§ Text provided:
□ □ □

Fix his food. You may need to change something.

Others will chime in too.


----------



## Dizzybmeeh (Nov 19, 2011)

I guess Im worried since everyone says he's so tiny ;(

We are trying to get him on all kibble but wet was all he would eat for awhile. We are going to phase out the all wet in the AM and PM eventually....him eating kibble for lunch is a big step for this picky man  I would love for him to be on orijen eventually.


----------



## Anthony8858 (Sep 18, 2011)

Dizzybmeeh said:


> I guess Im worried since everyone says he's so tiny ;(
> 
> We are trying to get him on all kibble but wet was all he would eat for awhile. We are going to phase out the all wet in the AM and PM eventually....him eating kibble for lunch is a big step for this picky man  I would love for him to be on orijen eventually.

□ □ □

§ Extracted information:
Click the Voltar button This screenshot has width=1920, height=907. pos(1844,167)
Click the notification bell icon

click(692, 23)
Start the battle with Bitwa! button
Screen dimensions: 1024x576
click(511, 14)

□ □ □

§ Instructions:
a: In the dog food thread, does each statement agree with the text? Answer yes or no for each, and quote the deciding words. (i) For a while, the dog would eat only wet food. (ii) The dog is already eating orijen. (iii) The dog now eats kibble at lunch.
b: Turn the paragraph of the dog food thread that begins "We are trying to get him on all kibble" into a short list that keeps its main facts.
c: Carry on the dog food thread from the point where it stops.
The data have no role in this work.

§ Response list:
a:
(i) Yes: "wet was all he would eat for awhile"
(ii) No: "I would love for him to be on orijen eventually"
(iii) Yes: "him eating kibble for lunch is a big step for this picky man"

b:
- The goal is to switch him to kibble only.
- For a while, wet food was the only thing he would eat.
- Wet food at the morning and evening meals will be phased out over time.
- Eating kibble at lunch is a big step for this picky eater.
- The hope is to have him on orijen eventually.

c:
LOL... If you search my posts, I had the same concern as you. Prior to getting my dog, my perception of a GSD was the bigger the badder, and better. Then I got a west German Show line, and see that the average female is only 59 lbs.

I've had people ask if she was a litter runt, a mini shepherd, or a mixed breed.
I've gone as far as sarcastically saying that my dog was a mini pigmy shepherd, with stunted growth. 

*** Please post a picture. I would love to see him, and watch him grow.

Here's a recent pic at 6.5 months.
I'm no longer worried.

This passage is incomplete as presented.